● Assigned task: Set down exactly the lines in the records below that run from the line with "Task: Browse items by author link" to the line with "Image resolution: width=1067", inclusive, and nothing more.

● Supplied entries:
•••••

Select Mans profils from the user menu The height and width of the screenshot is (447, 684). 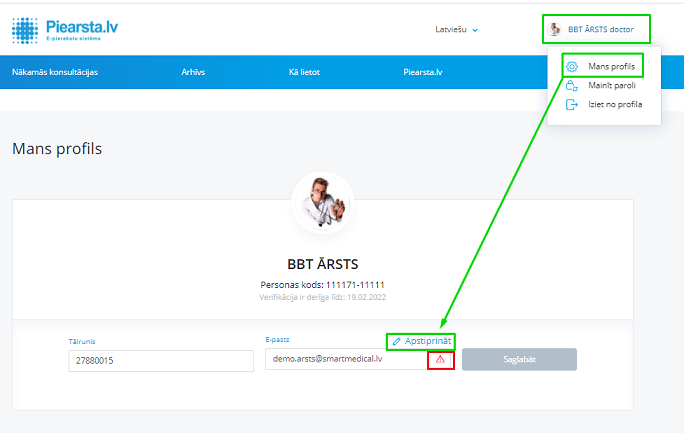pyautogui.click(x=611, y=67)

•••••

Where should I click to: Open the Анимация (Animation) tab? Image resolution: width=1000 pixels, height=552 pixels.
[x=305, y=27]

•••••

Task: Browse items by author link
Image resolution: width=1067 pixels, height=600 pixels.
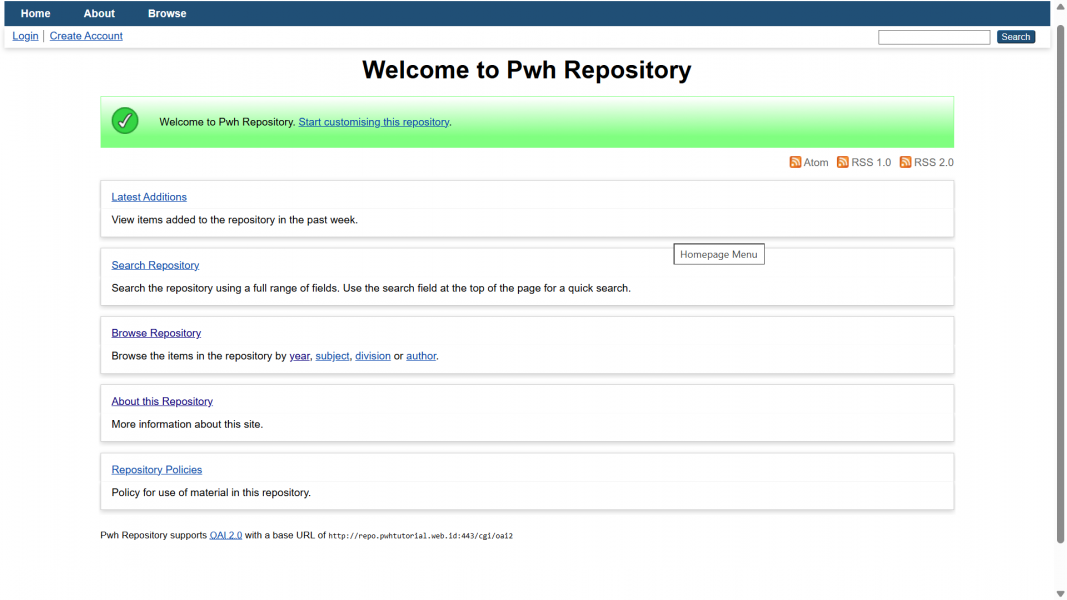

•••••

● Solution to this problem:
Task: Browse items by author link
Image resolution: width=1067 pixels, height=600 pixels.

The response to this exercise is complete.